In LangChain, there are a few types of chat messages:
- System message: This sets the initial behavior of the chat model, such as being a helpful assistant that answers questions about a specific topic.
- Human message: These are messages from clients.
- AI message: These are messages from the chat model.
In interactions with the chat model, an AI-generated message is returned.
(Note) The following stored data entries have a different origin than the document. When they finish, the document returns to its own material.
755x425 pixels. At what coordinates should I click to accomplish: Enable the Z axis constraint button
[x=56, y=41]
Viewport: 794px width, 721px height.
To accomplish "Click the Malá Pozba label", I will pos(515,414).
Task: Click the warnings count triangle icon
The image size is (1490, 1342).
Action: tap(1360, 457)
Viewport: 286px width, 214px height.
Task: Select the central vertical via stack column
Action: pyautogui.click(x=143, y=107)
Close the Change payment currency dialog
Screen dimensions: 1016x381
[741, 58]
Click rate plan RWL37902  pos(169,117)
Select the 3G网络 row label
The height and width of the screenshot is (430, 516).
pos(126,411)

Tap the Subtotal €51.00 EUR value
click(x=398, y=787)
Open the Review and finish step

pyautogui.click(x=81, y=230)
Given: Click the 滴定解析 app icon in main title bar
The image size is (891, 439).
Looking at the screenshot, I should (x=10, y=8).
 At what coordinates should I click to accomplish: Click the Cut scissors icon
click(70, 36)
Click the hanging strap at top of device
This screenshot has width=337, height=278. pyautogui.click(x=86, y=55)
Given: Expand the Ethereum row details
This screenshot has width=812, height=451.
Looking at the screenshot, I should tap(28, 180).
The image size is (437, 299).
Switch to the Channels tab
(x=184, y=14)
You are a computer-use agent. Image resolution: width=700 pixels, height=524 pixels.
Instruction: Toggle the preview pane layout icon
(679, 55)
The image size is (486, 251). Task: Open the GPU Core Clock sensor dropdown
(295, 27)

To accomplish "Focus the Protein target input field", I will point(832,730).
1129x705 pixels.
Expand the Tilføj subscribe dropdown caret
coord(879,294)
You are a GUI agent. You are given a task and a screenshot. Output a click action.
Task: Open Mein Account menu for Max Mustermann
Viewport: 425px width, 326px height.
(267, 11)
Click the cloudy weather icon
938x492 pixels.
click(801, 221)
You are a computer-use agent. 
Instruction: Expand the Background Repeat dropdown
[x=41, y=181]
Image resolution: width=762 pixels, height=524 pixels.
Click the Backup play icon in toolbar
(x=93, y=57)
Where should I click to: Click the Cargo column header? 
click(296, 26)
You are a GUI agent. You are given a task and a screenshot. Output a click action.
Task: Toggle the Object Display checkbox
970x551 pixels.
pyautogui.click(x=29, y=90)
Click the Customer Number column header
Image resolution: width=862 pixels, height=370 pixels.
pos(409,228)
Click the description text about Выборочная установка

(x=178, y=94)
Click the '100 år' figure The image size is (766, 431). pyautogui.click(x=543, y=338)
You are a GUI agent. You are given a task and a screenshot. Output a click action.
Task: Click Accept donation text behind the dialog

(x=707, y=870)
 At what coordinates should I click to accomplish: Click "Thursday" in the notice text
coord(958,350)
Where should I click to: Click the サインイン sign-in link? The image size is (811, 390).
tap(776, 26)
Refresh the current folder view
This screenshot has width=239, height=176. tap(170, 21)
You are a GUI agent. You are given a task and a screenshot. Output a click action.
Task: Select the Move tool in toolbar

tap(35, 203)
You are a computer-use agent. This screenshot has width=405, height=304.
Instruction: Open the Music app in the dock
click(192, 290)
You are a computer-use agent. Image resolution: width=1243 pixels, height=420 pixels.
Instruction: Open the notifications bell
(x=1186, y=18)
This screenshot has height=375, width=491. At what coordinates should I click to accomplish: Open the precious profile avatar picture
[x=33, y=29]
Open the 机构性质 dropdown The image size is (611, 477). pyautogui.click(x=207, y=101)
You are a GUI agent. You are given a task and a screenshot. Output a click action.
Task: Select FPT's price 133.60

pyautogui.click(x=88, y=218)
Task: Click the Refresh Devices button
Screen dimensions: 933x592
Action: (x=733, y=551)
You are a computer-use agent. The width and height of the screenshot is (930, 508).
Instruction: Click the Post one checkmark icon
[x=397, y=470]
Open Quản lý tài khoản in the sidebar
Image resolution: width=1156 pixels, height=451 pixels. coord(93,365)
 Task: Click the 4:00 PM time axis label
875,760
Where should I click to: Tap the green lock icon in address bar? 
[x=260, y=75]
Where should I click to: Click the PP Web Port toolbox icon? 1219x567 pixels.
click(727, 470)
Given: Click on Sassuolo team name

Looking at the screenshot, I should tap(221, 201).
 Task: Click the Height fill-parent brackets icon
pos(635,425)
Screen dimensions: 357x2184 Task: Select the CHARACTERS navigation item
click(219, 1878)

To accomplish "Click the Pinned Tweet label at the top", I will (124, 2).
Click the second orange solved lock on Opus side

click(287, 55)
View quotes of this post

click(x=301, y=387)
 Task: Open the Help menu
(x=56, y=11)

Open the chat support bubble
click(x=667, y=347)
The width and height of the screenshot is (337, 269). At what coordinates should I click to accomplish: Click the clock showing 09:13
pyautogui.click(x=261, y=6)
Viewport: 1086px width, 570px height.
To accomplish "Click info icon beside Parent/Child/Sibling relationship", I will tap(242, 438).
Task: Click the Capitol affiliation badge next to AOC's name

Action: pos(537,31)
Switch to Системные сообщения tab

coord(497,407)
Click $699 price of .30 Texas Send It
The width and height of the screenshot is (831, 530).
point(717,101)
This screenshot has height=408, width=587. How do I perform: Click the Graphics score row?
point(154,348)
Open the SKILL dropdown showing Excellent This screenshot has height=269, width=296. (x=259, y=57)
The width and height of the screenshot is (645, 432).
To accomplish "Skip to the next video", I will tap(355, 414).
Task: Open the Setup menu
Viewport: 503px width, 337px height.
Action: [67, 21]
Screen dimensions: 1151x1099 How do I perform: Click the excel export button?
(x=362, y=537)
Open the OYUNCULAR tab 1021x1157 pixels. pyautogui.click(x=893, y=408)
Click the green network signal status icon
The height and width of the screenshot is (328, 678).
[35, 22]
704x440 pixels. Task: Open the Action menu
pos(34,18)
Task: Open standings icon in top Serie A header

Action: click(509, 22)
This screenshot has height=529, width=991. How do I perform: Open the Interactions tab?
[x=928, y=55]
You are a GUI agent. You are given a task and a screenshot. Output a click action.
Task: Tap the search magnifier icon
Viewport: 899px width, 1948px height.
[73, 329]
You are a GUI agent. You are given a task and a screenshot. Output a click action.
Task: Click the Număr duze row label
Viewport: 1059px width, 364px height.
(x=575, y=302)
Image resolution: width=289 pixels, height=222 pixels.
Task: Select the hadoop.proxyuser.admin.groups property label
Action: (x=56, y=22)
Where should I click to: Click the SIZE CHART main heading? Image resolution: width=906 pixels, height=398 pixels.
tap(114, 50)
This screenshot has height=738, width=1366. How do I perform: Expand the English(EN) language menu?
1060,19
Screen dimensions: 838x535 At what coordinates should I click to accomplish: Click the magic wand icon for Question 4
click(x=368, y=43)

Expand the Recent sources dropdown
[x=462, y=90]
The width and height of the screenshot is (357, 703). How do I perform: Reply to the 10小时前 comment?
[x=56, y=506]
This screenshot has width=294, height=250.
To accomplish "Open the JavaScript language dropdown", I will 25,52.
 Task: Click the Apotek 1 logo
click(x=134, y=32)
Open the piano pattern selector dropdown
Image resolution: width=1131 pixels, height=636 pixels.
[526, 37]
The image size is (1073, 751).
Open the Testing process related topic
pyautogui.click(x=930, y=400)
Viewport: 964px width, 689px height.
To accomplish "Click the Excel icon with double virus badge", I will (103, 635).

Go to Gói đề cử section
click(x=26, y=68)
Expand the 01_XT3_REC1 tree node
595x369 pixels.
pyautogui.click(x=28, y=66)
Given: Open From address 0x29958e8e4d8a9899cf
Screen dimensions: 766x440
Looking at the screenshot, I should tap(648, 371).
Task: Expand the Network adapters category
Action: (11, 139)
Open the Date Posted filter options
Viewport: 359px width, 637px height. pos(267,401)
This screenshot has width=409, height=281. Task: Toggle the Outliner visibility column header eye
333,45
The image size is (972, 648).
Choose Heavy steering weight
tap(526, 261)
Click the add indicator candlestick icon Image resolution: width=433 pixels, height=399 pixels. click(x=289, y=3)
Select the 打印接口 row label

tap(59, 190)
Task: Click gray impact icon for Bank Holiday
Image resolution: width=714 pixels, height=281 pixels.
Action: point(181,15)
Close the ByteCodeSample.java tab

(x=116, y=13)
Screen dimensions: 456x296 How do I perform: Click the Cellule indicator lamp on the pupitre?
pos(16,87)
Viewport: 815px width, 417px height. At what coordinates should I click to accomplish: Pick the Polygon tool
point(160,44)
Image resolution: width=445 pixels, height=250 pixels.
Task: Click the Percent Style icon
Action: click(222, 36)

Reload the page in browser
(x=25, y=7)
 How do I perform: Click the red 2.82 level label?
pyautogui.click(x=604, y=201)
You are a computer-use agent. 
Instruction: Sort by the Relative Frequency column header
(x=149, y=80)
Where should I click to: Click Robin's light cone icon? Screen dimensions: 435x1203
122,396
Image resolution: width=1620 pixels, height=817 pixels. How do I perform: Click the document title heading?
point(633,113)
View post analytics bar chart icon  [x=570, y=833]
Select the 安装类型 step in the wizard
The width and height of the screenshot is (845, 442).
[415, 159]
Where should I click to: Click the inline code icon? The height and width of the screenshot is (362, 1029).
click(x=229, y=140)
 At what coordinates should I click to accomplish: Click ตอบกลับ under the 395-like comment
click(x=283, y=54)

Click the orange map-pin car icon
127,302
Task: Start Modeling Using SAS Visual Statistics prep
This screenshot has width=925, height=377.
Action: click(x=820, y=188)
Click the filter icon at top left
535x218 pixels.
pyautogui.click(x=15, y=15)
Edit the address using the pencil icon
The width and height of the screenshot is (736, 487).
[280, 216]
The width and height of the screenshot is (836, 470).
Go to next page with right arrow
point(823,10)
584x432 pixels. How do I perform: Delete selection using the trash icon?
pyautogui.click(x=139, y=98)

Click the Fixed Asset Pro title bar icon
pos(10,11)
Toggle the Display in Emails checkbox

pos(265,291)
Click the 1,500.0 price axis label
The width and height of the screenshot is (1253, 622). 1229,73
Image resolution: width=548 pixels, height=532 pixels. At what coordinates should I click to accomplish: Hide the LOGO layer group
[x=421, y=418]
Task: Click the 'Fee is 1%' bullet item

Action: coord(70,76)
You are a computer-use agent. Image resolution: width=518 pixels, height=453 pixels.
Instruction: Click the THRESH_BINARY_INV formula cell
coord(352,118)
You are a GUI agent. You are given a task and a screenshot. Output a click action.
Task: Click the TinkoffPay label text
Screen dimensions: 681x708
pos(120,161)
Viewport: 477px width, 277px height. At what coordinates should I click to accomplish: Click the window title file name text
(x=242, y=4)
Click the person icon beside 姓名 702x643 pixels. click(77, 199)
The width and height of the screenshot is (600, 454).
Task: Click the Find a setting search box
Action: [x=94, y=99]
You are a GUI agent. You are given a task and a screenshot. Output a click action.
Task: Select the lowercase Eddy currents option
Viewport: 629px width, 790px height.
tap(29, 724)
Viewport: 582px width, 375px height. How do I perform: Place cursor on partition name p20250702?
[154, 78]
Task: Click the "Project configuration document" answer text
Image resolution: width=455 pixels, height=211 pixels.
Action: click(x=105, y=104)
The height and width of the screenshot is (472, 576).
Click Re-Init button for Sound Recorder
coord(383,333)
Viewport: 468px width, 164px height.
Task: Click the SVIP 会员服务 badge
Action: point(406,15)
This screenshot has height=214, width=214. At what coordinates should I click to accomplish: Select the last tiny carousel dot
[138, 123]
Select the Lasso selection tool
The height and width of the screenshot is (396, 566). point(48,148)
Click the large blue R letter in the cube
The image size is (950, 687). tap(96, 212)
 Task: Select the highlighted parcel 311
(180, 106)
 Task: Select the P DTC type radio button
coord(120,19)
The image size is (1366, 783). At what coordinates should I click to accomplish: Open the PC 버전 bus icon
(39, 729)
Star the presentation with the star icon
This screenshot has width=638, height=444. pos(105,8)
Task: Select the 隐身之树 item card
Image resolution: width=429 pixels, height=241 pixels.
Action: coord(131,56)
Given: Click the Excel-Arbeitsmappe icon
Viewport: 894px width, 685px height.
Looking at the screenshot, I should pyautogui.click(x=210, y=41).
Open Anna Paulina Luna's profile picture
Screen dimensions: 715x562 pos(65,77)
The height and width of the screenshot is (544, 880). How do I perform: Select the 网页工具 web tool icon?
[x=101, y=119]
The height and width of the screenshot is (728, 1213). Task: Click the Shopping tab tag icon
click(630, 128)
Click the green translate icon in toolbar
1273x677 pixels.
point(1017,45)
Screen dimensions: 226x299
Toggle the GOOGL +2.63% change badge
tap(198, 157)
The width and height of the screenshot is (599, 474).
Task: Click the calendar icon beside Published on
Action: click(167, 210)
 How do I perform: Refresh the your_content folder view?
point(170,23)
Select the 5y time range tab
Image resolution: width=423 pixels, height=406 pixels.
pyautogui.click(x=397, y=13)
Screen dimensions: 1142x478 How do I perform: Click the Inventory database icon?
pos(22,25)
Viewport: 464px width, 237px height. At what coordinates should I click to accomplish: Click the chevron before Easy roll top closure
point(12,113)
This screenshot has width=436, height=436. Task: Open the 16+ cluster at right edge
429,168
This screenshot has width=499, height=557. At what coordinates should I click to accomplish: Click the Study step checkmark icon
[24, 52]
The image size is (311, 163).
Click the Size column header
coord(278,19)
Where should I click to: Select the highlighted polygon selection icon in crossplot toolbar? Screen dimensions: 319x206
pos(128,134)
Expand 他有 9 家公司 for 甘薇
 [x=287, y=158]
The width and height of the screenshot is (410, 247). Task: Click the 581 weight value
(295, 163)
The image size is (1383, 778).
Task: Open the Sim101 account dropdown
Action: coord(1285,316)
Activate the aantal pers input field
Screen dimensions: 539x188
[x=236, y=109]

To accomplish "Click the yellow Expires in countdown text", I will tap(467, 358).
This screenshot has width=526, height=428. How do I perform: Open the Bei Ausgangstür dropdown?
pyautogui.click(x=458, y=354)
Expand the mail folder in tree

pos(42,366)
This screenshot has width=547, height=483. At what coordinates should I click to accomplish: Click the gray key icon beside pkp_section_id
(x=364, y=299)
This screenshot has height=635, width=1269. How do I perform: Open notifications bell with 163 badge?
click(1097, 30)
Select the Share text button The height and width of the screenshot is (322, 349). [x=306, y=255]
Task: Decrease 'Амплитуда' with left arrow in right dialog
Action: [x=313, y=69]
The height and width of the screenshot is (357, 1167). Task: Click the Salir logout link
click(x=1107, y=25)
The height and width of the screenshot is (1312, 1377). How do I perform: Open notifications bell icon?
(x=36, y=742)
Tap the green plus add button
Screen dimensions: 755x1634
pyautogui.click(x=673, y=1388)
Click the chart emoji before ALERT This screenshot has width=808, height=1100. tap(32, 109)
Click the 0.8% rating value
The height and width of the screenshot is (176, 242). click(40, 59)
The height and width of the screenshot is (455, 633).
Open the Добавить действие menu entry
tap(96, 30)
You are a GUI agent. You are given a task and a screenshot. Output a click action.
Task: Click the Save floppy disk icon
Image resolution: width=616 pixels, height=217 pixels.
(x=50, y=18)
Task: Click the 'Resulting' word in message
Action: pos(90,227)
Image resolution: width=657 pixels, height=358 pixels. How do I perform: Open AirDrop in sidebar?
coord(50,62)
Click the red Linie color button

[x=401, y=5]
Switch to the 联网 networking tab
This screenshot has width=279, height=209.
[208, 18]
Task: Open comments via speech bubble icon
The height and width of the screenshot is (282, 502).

Typically, all previous conversation history is sent along with the new message to provide context to the chat model.
Let's examine how to use these with LangChain:
from langchain.chat_models import ChatOpenAI
from langchain.schema import HumanMessage, SystemMessage
chat = ChatOpenAI(temperature=0)
messages = [
SystemMessage(
content="You are an assistant which answers questions about cooking."
),
HumanMessage(content="Give a name of a single vegetable."),
]
result = chat(
messages
) # AI message is returned with an answer from the chat model.
print(result)
messages.append(result) # append the result to the list of messages
messages.append(
HumanMessage(content="How can it be cooked?")
) # append also a new human message
print(chat(messages))
The conversation for the snippet above would appear as follows:
System: You are an assistant which answers questions about cooking.
Human: Give a name of a single vegetable.
AI: Broccoli.
Human: How can it be cooked?
AI: Broccoli can be cooked in many ways, including:
- Steaming: Place the broccoli florets in a steamer basket and steam for 5-7 minutes until tender.
- Roasting: Toss broccoli florets with olive oil, salt, and pepper, and roast in the oven at 400°F for 15-20 minutes until crispy and tender.
- Stir-frying: Heat oil in a wok or skillet, add broccoli florets and stir-fry for 3-5 minutes until tender-crisp.
- Boiling: Bring a pot of salted water to a boil, add broccoli florets and cook for 3-5 minutes until tender.
- Grilling: Brush broccoli florets with olive oil and grill over medium-high heat for 5-7 minutes until charred and tender.